* _Task brief_: As the answer, set down the lines below from the one containing "Where should I click to: Click the Description" through the one containing "Task: Switch to the Appearance tab", exactly and inclusively, and no others.

* _Stored data_:
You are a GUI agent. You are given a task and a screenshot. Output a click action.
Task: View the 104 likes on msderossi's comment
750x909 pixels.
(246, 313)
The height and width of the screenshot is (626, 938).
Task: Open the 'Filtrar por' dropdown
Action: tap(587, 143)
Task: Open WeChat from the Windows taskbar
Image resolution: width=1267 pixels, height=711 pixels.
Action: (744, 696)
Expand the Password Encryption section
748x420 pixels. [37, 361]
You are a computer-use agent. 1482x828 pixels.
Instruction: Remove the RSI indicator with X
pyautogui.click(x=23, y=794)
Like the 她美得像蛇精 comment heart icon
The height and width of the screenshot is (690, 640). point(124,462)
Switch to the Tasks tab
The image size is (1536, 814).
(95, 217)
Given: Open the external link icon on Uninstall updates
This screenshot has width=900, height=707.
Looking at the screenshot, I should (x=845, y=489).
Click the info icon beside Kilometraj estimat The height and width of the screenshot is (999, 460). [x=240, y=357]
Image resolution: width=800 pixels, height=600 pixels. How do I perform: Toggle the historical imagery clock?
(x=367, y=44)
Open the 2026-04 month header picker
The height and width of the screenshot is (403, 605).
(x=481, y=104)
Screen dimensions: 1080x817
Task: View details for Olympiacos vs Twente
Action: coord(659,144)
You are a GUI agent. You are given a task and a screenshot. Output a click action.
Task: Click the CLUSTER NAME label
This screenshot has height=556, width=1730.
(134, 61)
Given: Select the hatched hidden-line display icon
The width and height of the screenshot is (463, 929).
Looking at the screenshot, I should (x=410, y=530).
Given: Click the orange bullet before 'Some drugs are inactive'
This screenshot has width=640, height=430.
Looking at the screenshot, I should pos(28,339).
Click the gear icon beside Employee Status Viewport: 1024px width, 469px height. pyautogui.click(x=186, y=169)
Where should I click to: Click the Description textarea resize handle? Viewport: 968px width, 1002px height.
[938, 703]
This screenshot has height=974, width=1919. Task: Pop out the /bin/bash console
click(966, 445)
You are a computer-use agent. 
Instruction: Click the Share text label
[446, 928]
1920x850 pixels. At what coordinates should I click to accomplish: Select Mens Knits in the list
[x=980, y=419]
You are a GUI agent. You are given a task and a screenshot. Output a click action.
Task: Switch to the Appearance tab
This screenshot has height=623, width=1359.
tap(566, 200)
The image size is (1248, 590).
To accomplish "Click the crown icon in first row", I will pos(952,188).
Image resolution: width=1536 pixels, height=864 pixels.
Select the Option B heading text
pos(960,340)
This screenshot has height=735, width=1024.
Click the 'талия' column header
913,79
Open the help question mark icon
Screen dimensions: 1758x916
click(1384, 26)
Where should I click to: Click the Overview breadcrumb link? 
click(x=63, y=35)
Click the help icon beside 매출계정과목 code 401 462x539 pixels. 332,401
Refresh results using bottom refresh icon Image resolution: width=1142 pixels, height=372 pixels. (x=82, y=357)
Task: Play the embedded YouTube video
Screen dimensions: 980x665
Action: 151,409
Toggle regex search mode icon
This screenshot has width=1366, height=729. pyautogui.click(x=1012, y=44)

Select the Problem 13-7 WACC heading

* _Exercise output_:
Where should I click to: Click the Description textarea resize handle? Viewport: 968px width, 1002px height.
[938, 703]
This screenshot has height=974, width=1919. Task: Pop out the /bin/bash console
click(966, 445)
You are a computer-use agent. 
Instruction: Click the Share text label
[446, 928]
1920x850 pixels. At what coordinates should I click to accomplish: Select Mens Knits in the list
[x=980, y=419]
You are a GUI agent. You are given a task and a screenshot. Output a click action.
Task: Switch to the Appearance tab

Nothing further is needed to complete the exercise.